[Turn]python for Chinese text clustering (word-cutting and Kmeans clustering)

Last Update:2018-04-18 Source: Internet

Author: User

Tags idf cosn

Developer on Alibaba Coud: Build your first app with APIs, SDKs, and tutorials on the Alibaba Cloud. Read more ＞

Brief introduction

View Baidu Search 中文文本聚类 I am disappointed to find that there is no complete online on the python implementation of the Chinese text clustering (and even search keywords python 中文文本聚类 are so), the Internet is mostly about the text clustering Kmeans 原理 , Java实现 R语言实现 ,, There's even one C++的实现 .

I wrote some of the articles, I did not very good classification, I would like to be able to cluster the method of some similar articles to cluster, and then I look at each cluster of the approximate topic is what, give each cluster a label, so it is completed classification.

Chinese text clustering mainly has a few steps, the following will be described in detail:

Cut words
Remove discontinued words
Construction of space VSM for word bag (vector space model)
TF-IDF Building Word Weights
Using the K-means algorithm

First, cut the word

Here the Chinese word use is 结巴切词 , GitHub project homepage, author Weibo

Detailed installation methods are available on the GitHub Project homepage, 结巴切词 as well as sample descriptions, which are not detailed here and can normally be installed in the following ways.

# pip install jieba

# easy_install jieba

You can also refer to the article:
1.Python Chinese sub-phrase pieces Jieba
2.python stuttering participle (jieba) learning

Ii. Removal of discontinued words

结巴分词Although there is the ability to remove the disabled words, but it seems to be used only for jieba.analyse the formation, not to jieba.cut use, so here we still have to build the inactive Word file, and remove the stop word.
The common Chinese stop words are:
1. Chinese Stop Glossary (more comprehensive, there are 1208 discontinued words)
2. The most complete Chinese Stop Thesaurus (1893)

The implementation code is as follows (code compares water):

defRead_from_file (file_name): With open (file_name,"R") as Fp:words=Fp.read ()returnwordsdefstop_words (stop_word_file): Words=Read_from_file (stop_word_file) result=jieba.cut (words) new_words= []     forRinchResult:new_words.append (R)returnSet (new_words)defdel_stop_words (words,stop_words_set):#words is a document that has been cut but has not removed the discontinued word. #returns the document after the stop word is removedresult =jieba.cut (words) new_words= []     forRinchResult:ifR not inchStop_words_set:new_words.append (R)returnNew_words

Third, the construction of the word bag space VSM (vector space model)

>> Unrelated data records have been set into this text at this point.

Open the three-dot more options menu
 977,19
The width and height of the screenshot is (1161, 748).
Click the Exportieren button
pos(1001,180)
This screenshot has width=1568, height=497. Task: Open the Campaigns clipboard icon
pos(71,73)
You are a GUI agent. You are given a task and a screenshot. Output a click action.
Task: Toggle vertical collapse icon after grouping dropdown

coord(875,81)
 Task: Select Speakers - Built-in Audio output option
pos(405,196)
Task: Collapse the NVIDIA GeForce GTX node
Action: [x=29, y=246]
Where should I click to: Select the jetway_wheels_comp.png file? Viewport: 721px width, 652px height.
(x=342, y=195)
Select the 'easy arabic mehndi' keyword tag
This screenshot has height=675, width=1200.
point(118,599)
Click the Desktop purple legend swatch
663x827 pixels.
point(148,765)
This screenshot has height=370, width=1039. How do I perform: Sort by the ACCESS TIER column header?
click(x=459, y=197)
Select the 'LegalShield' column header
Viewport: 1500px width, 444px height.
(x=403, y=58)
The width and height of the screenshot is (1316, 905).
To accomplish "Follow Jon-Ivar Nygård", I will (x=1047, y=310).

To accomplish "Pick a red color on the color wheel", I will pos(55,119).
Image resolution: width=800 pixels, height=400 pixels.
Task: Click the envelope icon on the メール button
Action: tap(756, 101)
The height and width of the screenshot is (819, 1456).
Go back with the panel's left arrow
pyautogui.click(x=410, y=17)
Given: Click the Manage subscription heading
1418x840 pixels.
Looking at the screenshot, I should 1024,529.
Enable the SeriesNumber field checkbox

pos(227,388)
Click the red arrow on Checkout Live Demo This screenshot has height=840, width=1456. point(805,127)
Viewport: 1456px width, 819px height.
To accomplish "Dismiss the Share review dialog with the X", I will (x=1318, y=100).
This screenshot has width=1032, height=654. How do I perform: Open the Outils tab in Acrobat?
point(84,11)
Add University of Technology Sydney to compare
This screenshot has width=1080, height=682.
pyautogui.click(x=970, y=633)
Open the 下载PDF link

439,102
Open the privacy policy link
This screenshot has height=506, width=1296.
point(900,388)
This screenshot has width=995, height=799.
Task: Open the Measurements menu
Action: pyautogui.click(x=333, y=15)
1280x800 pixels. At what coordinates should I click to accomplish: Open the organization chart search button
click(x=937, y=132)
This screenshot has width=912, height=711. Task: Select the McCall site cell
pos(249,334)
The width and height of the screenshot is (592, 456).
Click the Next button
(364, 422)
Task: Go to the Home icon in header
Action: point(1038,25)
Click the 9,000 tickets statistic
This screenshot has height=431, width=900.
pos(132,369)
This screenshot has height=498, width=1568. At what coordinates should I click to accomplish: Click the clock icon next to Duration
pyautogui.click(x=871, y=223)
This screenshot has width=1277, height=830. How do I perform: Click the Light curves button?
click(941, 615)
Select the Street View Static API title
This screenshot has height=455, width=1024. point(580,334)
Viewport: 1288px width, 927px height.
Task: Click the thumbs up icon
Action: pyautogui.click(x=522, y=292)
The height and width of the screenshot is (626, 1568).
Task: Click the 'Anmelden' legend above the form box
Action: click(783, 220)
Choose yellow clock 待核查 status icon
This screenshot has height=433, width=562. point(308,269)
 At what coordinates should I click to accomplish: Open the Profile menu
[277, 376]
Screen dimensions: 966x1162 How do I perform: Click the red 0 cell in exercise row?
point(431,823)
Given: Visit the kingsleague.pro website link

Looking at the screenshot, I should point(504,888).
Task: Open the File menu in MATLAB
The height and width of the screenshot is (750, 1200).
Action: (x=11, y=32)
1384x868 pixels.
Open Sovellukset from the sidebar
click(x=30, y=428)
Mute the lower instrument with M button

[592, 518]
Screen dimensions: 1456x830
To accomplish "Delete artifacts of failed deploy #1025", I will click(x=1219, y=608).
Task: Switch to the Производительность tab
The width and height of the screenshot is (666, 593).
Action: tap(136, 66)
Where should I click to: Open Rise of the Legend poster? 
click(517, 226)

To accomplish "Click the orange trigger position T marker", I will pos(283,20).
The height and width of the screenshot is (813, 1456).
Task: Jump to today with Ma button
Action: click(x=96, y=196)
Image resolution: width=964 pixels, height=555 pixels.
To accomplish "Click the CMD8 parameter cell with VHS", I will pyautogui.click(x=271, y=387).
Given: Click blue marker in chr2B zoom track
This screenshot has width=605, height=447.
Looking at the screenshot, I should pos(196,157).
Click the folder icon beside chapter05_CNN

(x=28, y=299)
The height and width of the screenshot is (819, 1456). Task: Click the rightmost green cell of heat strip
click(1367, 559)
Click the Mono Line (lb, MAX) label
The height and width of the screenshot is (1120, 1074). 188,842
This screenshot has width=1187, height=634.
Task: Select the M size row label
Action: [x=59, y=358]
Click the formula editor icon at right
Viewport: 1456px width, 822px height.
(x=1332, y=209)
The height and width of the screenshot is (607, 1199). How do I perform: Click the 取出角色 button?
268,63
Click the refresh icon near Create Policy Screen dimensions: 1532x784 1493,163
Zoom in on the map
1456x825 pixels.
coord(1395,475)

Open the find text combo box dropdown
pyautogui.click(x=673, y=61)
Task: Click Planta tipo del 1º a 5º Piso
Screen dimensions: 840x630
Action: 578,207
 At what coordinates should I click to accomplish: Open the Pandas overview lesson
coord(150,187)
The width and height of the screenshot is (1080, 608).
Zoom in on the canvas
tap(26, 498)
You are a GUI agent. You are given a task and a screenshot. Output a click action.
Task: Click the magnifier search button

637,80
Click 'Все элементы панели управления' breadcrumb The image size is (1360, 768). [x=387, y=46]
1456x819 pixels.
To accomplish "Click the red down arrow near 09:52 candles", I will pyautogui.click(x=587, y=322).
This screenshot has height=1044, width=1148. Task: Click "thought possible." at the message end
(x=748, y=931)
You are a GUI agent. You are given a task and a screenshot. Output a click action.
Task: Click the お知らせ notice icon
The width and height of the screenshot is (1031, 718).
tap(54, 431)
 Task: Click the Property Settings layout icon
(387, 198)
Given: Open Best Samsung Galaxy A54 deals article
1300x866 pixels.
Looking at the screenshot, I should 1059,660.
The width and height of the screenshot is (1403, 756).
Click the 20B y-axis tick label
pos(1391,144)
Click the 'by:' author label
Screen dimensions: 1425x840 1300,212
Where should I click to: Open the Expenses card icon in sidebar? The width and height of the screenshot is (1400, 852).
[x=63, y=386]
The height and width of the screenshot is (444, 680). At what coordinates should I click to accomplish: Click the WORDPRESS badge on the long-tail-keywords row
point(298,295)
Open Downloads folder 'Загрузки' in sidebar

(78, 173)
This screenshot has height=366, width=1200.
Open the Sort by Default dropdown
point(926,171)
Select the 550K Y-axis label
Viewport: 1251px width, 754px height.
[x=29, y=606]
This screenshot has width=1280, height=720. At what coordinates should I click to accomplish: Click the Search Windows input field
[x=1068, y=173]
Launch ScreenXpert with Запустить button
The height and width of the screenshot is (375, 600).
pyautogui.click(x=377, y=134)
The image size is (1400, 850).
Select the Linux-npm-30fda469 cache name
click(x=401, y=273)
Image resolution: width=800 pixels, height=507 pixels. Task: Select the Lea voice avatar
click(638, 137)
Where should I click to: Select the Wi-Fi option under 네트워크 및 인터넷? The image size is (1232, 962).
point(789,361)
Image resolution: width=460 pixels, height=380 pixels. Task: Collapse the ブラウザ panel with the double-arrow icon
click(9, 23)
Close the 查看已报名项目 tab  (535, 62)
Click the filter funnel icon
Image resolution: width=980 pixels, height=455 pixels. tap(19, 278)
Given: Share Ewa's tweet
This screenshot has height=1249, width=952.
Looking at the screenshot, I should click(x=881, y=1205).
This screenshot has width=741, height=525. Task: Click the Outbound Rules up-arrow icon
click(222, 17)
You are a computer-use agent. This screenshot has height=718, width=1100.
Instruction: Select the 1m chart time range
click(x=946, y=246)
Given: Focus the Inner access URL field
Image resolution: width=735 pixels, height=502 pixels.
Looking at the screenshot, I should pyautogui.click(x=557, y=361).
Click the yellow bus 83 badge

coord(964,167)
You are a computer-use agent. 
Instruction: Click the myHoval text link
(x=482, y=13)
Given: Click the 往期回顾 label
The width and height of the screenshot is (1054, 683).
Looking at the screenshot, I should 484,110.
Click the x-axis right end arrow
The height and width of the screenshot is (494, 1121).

Next is the construction of the word bag space, our steps are as follows
1. Read all the documents into the program, and then cut each document into words.
2. Remove the inactive words from each document.
3. Statistic the Word collection for all documents (Sk-learn has related functions, but I know it can be used in Chinese).
4. For each document, a vector is built and the value of the vector is the 词语 number of occurrences in this document.
For example, suppose there are two texts, 1. 我爱上海，我爱中国 2. 中国伟大,上海漂亮
Then there are a few words:,,,,,, 词语 我 爱 上海 中国 伟大 漂亮 , (commas may also be cut).
Assuming that the stop word is 我， , then after removing the stop word, the remaining words are
爱,,,, 上海 中国 伟大 漂亮
Then we build vectors for document 1 and document 2, then the vectors are as follows:

text	Love	Shanghai	China	Great	beautiful
Document 1	2	1	1	0	0
Document 2	0	1	1	1	1

The code is as follows:

defGet_all_vector (file_path,stop_words_set): Names= [Os.path.join (file_path,f) forFinchOs.listdir (File_path)] posts= [Open (name). Read () forNameinchNames] Docs=[] Word_set=set () forPostinchPosts:doc=del_stop_words (Post,stop_words_set) docs.append (DOC) Word_set|=Set (DOC)#print Len (doc), Len (word_set)Word_set=list (word_set) DOCS_VSM= []    #For word in word_set[:30]:        #print Word.encode ("Utf-8"),     forDocinchDocs:temp_vector= []         forWordinchword_set:temp_vector.append (Doc.count (word)* 1.0)        #Print Temp_vector[-30:-1]docs_vsm.append (temp_vector) Docs_matrix= Np.array (DOCS_VSM)

In Python, it may be possible to include it in the [[2,1,1,0,0],[0,1,1,1,]] numpy array or matrix to facilitate the calculation of TF-IDF below.

Iv. convert the number of occurrences of words into weights (TF-IDF)

In other words, our VSM is already stored in the form of vectors, why do we need TF-IDF form? I think this is to convert the number of occurrences of a word to a weighted value.
The introduction of TF-IDF can refer to the article on the Internet:
1. Basic Text Clustering method
2. TF-IDF Baidu Encyclopedia
3. TF-IDF Wikipedia English (requires FQ)

It is important to note that the calculation of the TF (term frequency), about the calculation of the IDF (inverse document frequency), I think the formula is basically the same:
The inverse file frequency (inverse document FREQUENCY,IDF) is a measure of the universal importance of a word. IDF of a particular term may be divided by the number of total documents by the number of documents containing the word, and the obtained quotient logarithm is obtained:

This formula is edited to recommend an amazing website: detexify
which
: Total number of files in corpus
: The number of files that contain words (that is, the number of files) if the term is not in the corpus, it causes the denominator to be zero, so it is generally used as the denominator.

However, Baidu Encyclopedia and most of the online introduction of TF is actually problematic, TF-IDF Baidu Encyclopedia of the Word frequency (term FREQUENCY,TF) refers to a given term in the file appears in the frequency, then it is obvious that this calculation formula is:

However, this calculation often leads to a small tf, in fact, TF-IDF is not only one way of computing, but a variety of, this time reflects the power of Wikipedia, the specific introduction to TF-IDF or refer to Wikipedia.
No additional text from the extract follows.